Ongoing concerns about inflation, efforts to improve the Small Business Administration’s resources, worker trends, and the start of Connecticut’s legislative session are among the top business news items from the past week.

Continuing inflation concerns

The consumer price index for January shows a 7.5 percent increase in consumer prices and a 6 percent rise in core inflation, the highest levels since 1982. The ongoing inflationary pressure is increasing the likelihood that the Federal Reserve will begin raising rates next month.

The National Federation of Independent Business says inflation continues to trouble small business owners, with a January poll showing 22 percent identifying it as their top problem and a net 61 percent increasing their average selling prices. Inflation is also driving retailers to change their prices more frequently to respond to higher costs.

Bolstered SBA resources

The Small Business Administration has updated its Ascent e-learning platform with a new Journey 6 component, which is designed to educate women entrepreneurs looking to get involved in government contracting.

The House Small Business Committee has approved five bills aimed at improving the SBA’s entrepreneurial development programs.

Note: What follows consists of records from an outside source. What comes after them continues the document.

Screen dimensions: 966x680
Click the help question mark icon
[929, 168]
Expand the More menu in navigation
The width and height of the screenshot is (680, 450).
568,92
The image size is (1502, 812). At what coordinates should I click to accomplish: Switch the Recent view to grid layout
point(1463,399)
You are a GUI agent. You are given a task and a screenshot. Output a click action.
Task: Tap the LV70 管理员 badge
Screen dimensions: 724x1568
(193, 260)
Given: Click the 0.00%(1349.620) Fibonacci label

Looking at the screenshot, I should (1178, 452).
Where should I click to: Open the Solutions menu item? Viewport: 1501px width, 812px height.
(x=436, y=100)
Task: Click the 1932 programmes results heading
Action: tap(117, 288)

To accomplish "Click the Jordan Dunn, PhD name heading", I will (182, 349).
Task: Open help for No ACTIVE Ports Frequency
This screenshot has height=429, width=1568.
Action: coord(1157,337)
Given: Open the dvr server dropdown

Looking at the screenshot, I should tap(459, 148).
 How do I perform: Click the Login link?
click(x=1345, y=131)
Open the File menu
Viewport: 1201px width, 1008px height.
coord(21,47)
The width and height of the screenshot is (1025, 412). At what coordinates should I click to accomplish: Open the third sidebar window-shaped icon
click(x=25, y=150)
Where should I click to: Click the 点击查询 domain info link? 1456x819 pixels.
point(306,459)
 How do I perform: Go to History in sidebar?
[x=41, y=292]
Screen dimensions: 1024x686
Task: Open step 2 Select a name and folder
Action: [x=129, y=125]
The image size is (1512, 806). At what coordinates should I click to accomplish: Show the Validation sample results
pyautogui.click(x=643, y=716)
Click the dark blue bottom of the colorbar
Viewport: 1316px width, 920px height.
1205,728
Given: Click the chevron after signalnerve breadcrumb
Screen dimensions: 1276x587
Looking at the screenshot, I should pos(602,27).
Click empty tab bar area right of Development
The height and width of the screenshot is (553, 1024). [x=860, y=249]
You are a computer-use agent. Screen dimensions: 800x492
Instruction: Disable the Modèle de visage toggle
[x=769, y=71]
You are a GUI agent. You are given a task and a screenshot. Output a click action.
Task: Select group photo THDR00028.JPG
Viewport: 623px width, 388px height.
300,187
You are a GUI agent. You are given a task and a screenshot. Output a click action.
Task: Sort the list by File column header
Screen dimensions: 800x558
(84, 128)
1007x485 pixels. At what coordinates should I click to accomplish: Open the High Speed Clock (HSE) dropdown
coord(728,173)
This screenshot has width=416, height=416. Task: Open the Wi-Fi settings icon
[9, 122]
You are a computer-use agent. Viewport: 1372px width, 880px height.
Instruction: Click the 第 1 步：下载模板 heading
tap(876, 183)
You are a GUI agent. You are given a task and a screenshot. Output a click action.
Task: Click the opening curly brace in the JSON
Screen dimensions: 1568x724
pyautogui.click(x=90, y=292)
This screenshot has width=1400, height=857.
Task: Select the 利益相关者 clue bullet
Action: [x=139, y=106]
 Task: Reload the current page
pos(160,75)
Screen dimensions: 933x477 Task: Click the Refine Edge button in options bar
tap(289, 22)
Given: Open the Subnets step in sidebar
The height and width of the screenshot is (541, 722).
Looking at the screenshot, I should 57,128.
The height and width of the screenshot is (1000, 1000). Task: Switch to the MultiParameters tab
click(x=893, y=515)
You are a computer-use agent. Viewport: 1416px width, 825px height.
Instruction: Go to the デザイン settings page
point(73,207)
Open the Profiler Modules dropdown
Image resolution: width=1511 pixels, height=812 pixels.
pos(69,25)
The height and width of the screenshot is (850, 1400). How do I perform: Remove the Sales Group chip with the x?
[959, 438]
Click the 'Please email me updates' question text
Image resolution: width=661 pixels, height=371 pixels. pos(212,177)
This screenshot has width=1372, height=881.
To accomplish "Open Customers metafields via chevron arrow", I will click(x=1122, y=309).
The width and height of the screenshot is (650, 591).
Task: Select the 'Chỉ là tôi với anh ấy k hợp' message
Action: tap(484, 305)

The legislation looks to reauthorize or expand existing programs such as Small Business Development Centers and SCORE, create a resource for small business compliance guides for each federal agency, and expand the SBA’s Office of Advocacy efforts to include international economic issues.

Temp workers and falling joblessness

Businesses that have seen elevated quits, including food processors and retailers, are increasingly turning to temporary workers to stay adequately staffed. Initial jobless claims fell for the third straight week last week, dropping to 223,000.

Connecticut legislative season opens

Connecticut’s legislative session has opened, with Governor Ned Lamont offering a budget that includes tax cuts as well as financial aid to entrepreneurs. The Connecticut Business & Industry Association has criticized Lamont’s tax plan, saying it falls short of addressing critical issues facing small businesses.